Category Archives: Music

The problem is that the “Torture” video was so hilarious that no one took the rest of it seriously…

Victory?  A surprisingly listenable album.  My Man Clif and I were talking about the Marlon Jackson opus, “Body” (“Girl, I want your body, you know I love your body; girl, I need your body, whywon’tyoucomehomewithmenow?!?!”) and the conversation led me to checking it out again.  Y’know, Victory has actually become something of a running joke in my circle because of the cheesiness we’ve always assigned it and, yes, compared to The Jacksons, Triumph, Destiny and, quietly, the criminally underrated Goin’ Places, it certainly is a disappointment (Jacksons apologist that I am, even I like to pretend 2300 Jackson Street didn’t exist.)  But I think its a mistake to completely dismiss the effort.

First of all, Victory represents a fascinating cultural snapshot of the Jackson family’s journey.  Released in 1984, the family’s fifth album on Epic represented the first time that Jermaine-who had remained at Motown when his four brothers, Jackie, Tito, Marlon and Michael-worked with the modern incarnation of the group.  Visually, there is something, well, victorious about seeing all six brothers, including Randy, on the cover.  And while it’s certainly no, “I’ll Be There”, there is something  aurally moving about hearing Michael and Jermaine sing together on “Torture.”  So, just for recreating that dynamic, I think the album is important.

Then there’s the fact that, three years before Bad and a year before “We Are The World,”  the 1984 release represents Michael Jackson’s first post-Thriller music.  Although Michael was always the biggest fish in the Jackson pond, this dynamic whereas he’s the most popular artist in the world who’s almost slumming with his brothers played out in a fascinating manner.  Besides “Torture,” Jackson sings lead on two other songs, “State of Shock” and “Be Not Always.”  The former is noteworthy only for the bizarre spectacle of Jackson and Mick Jagger mugging and growling through a faux rock opus that should have been called, “State of Shock: Can We Recreate ‘Beat It’ And Appeal To That Rock Audience?”  And, with its maudlin, over the top string arrangement and lyrics like, ” To have nothing, to dream something, then lose hoping.

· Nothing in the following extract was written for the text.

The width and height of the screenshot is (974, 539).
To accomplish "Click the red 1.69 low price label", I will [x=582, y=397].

Is not life but lame?”, “Be Not Always” is embarrassing for all involved.  But, y’know, 1984 Michael Jackson; who’s going to tell him his songs suck?

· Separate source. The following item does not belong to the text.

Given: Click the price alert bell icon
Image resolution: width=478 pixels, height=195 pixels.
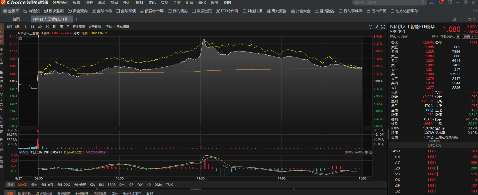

And that’s the great irony of Victory.  The best songs on  the album are the ones Michael Jackson had nothing to do with.  My favorite, “One More Chance” a low key paean to that immortal theme of “I messed up but lemme fix it” displays a surprisingly vulnerable and expressive Randy on lead vocals and production and, while it’s not a great song, I’ve always found Randy’s “The Hurt” to work in a proto-electronica manner.  Not to be outdone by the littlest Jackson brother, “Wait” is witty and fun in that way that the eighties did best; all synthesizers and soda pop rhythm held together by Jackie’s authorial tenor. And, to go back to the reason I cracked the CD open in the first place, Marlon is killin’ it on “Body.”  You can’t tell that Negro a damn thing; he got swagger, he got sexuality, he wants that girl’s body and he wants her to come home with him now. 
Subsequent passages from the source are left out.